>> Start Information provided

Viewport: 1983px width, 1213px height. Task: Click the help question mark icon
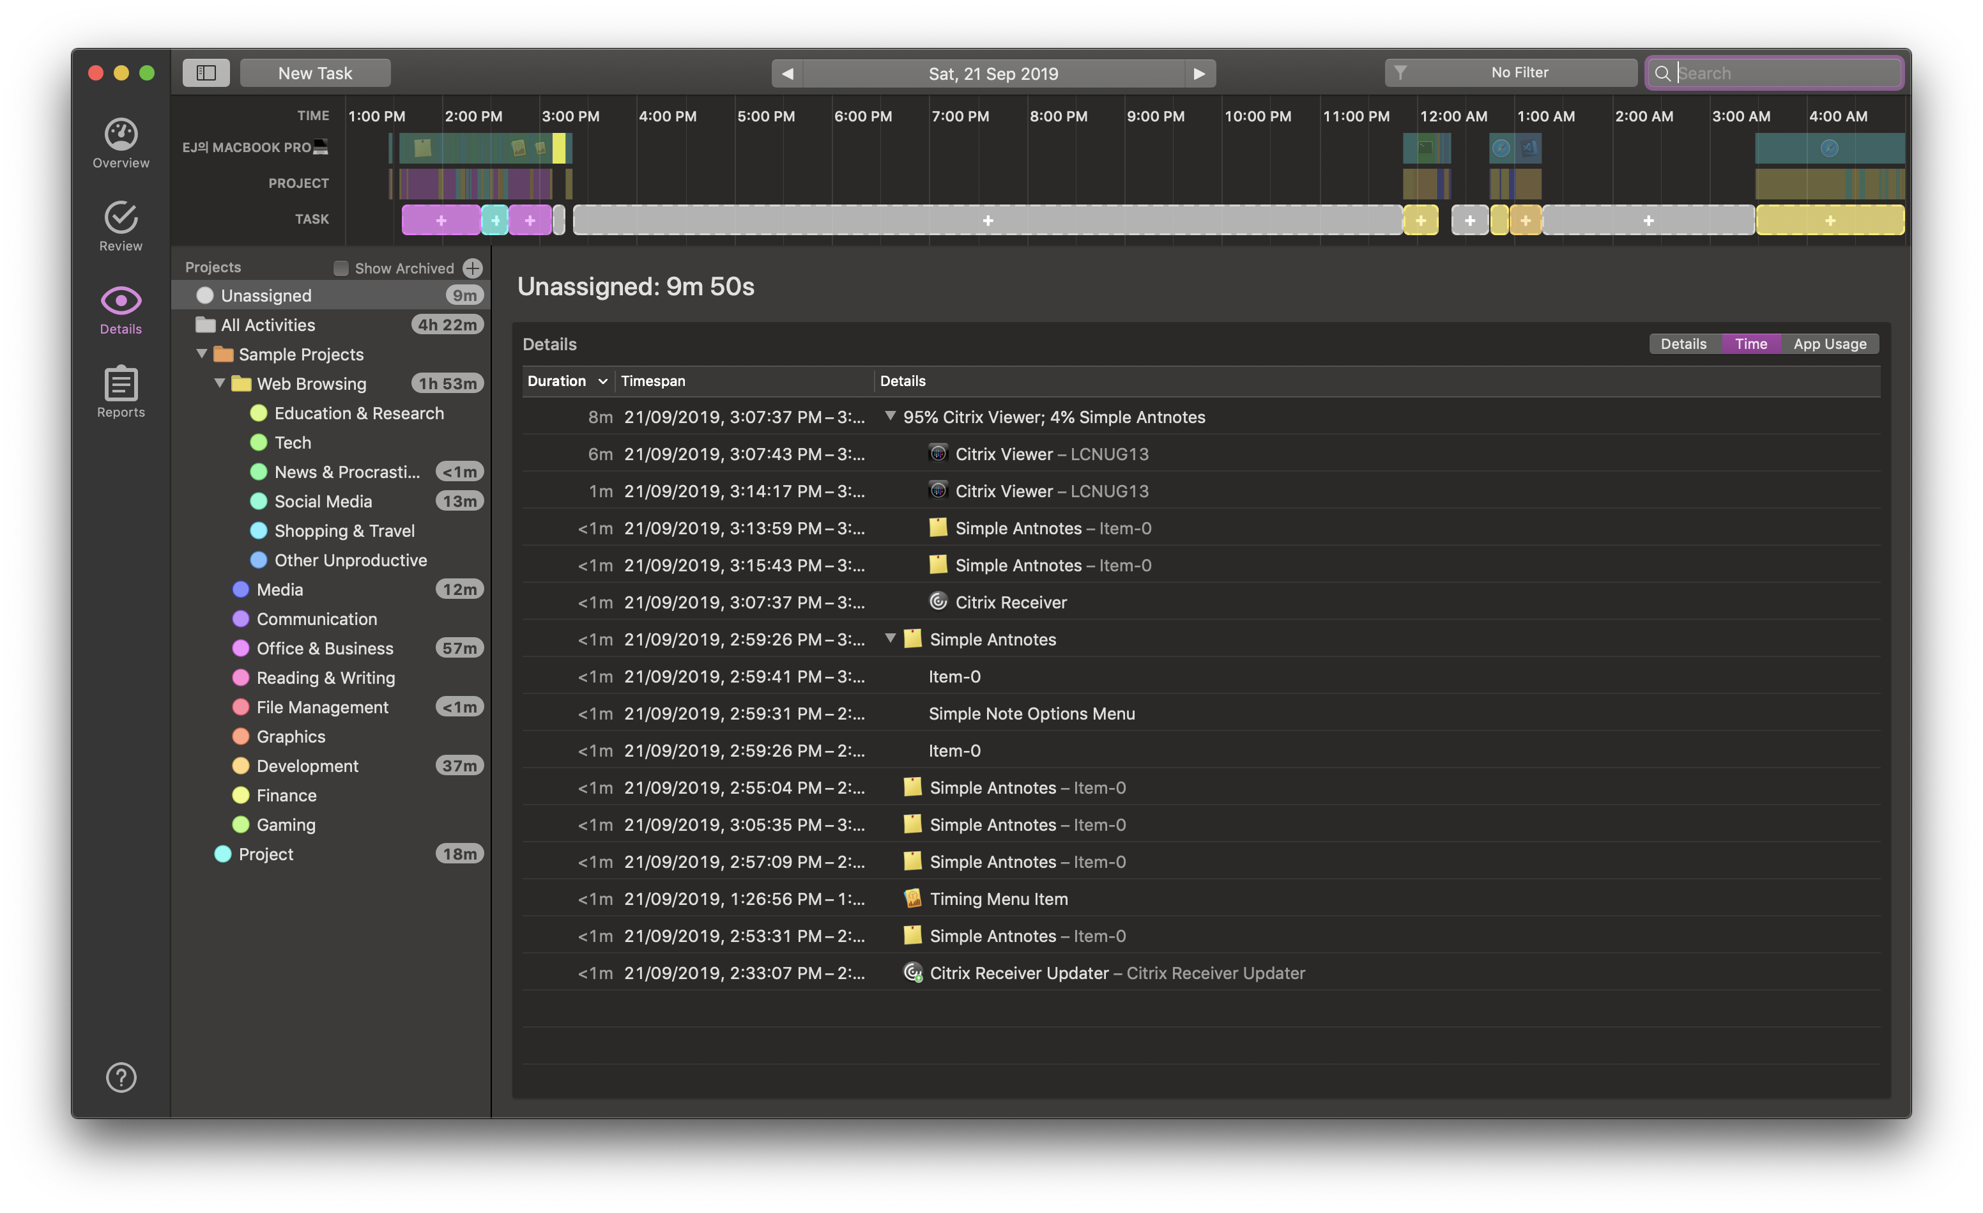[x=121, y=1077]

>> End Information provided
>> Start Information provided

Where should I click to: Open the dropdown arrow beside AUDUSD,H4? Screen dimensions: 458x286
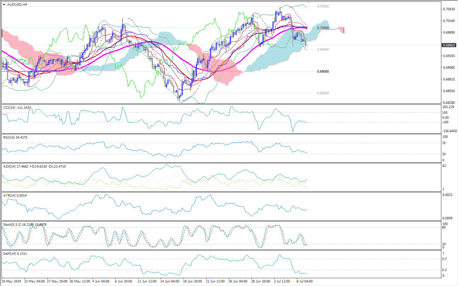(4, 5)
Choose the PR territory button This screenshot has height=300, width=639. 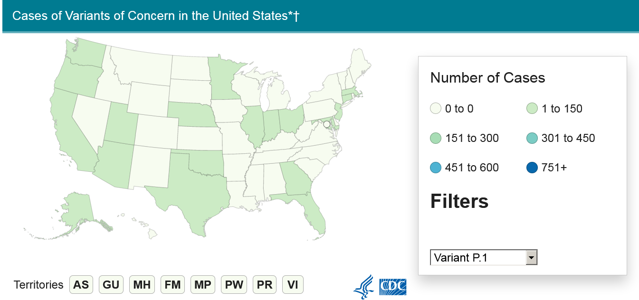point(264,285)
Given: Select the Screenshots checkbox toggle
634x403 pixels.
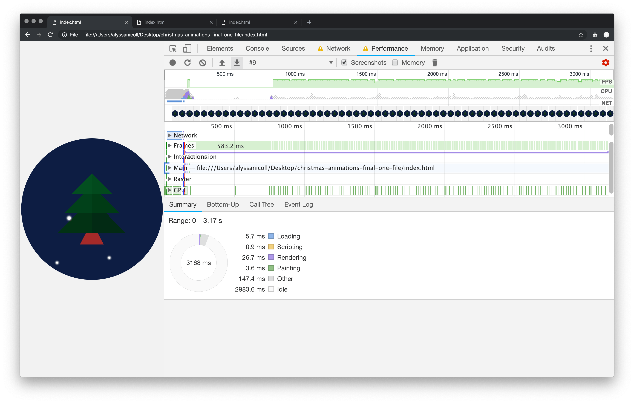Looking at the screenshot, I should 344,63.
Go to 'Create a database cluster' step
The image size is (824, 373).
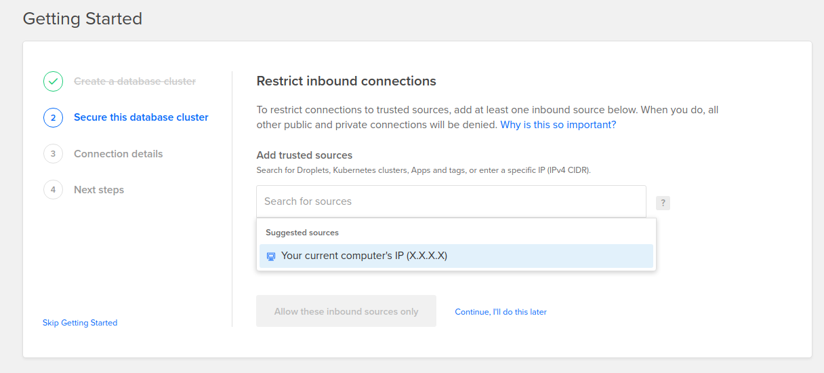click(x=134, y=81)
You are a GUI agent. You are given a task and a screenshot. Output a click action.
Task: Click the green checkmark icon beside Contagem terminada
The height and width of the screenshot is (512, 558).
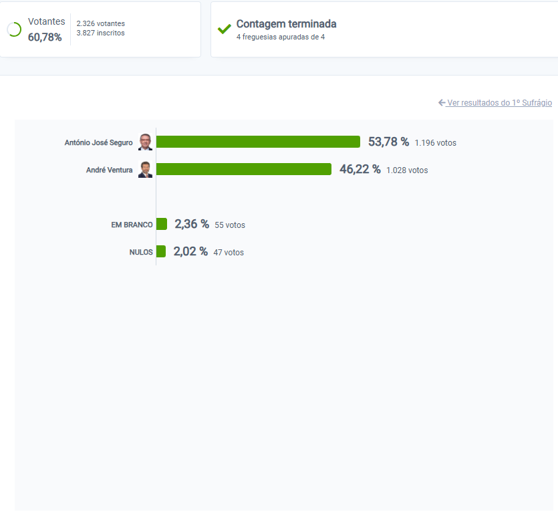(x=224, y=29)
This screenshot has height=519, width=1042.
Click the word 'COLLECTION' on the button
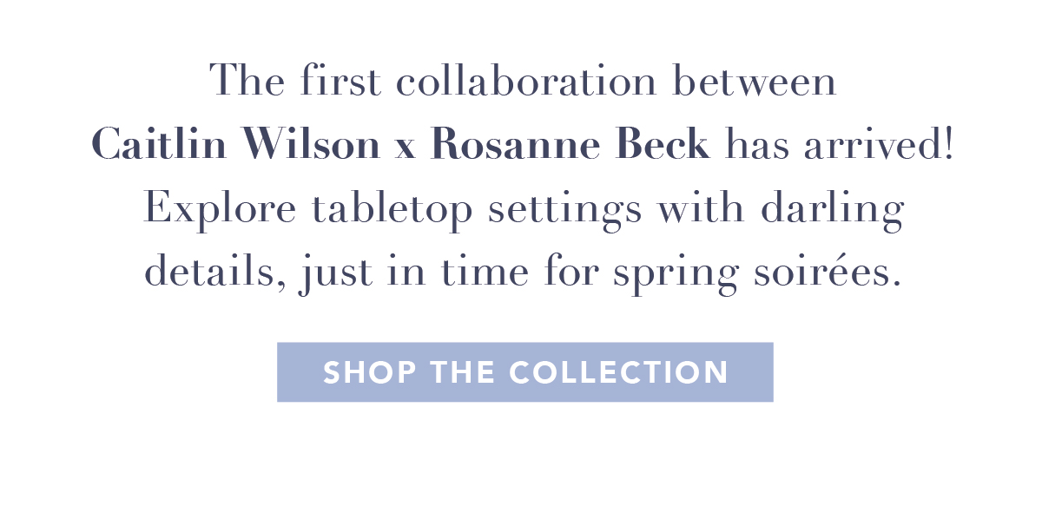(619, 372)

>> End Information provided
>> Start Information provided

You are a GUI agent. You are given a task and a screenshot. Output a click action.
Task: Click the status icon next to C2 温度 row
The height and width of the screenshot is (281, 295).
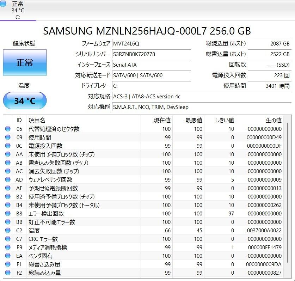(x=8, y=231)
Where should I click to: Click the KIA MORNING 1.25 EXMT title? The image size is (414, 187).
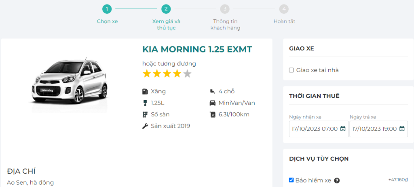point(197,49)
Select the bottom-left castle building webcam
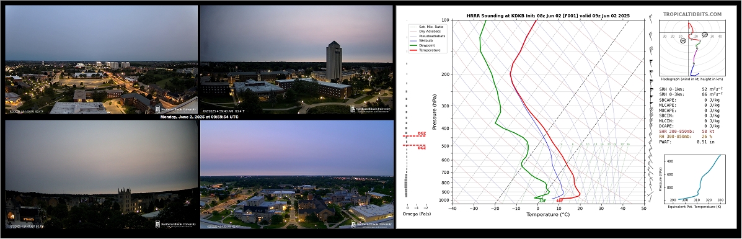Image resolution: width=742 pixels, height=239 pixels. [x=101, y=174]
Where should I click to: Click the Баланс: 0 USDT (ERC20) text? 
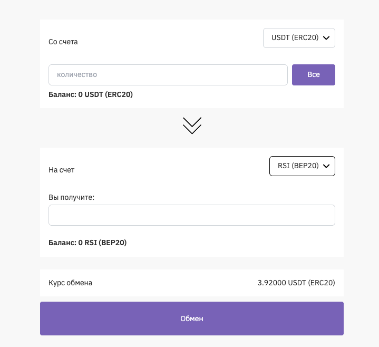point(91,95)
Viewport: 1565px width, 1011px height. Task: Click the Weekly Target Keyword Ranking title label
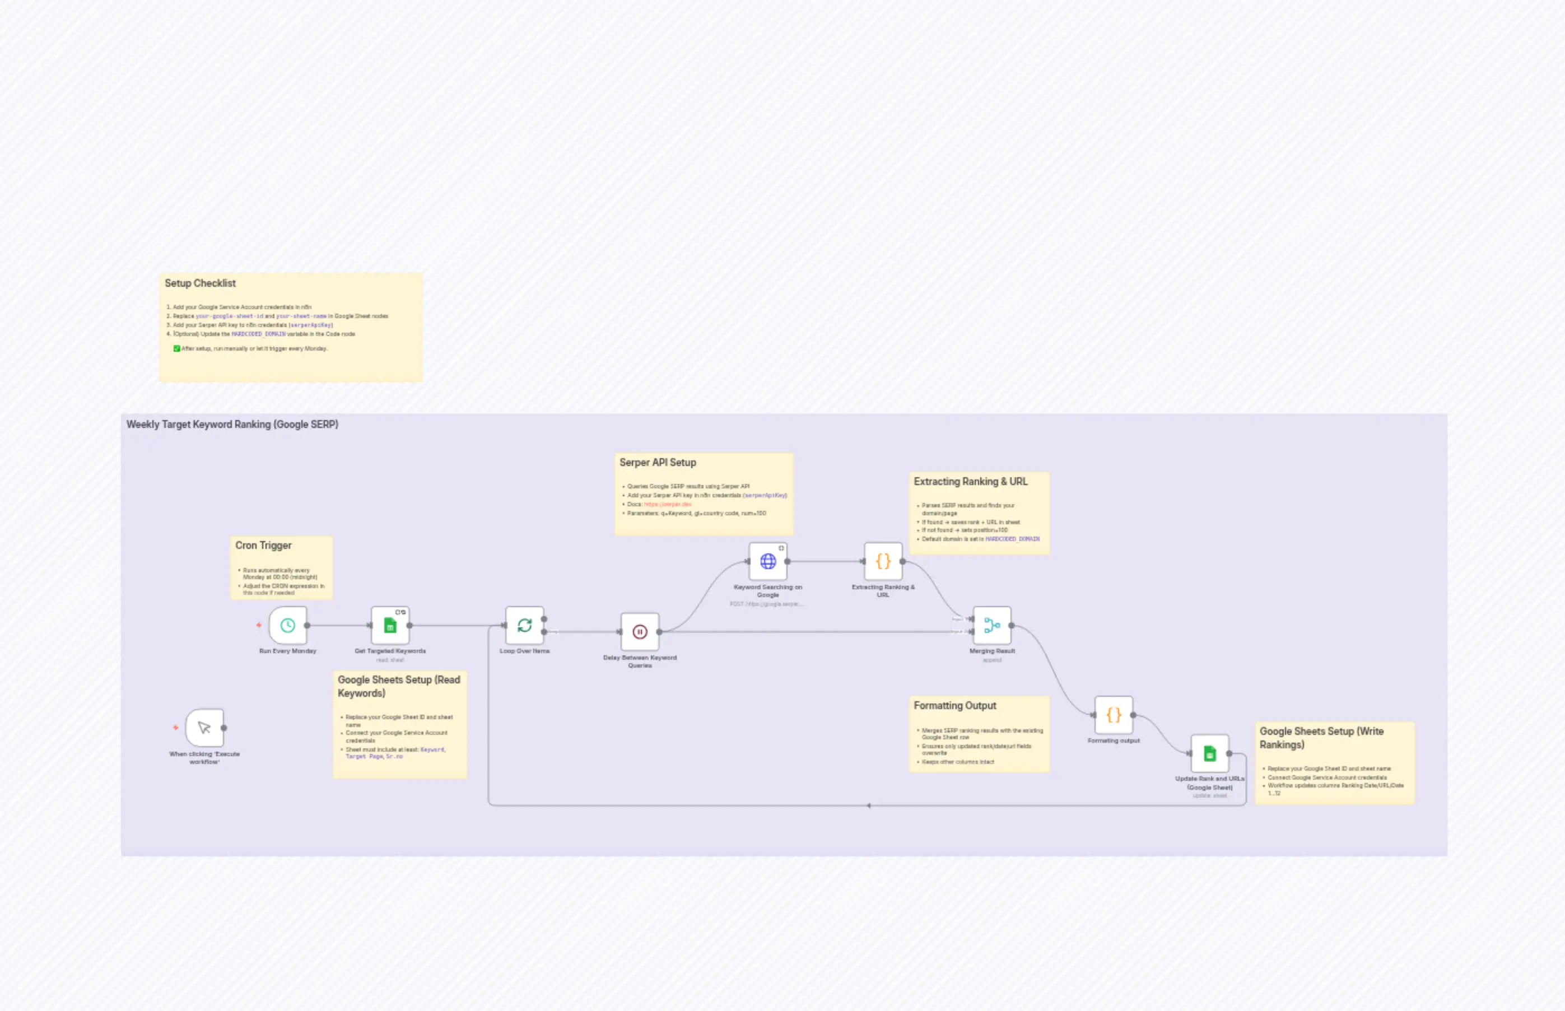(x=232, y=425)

>> End Information provided

*What needs to be done*.
Can you repeat the records from the line with "Viewport: 1983px width, 1213px" up to and including the line with "[x=121, y=1077]", leaving the pictures out?

*Task output*.
Viewport: 1983px width, 1213px height. Task: Click the help question mark icon
[x=121, y=1077]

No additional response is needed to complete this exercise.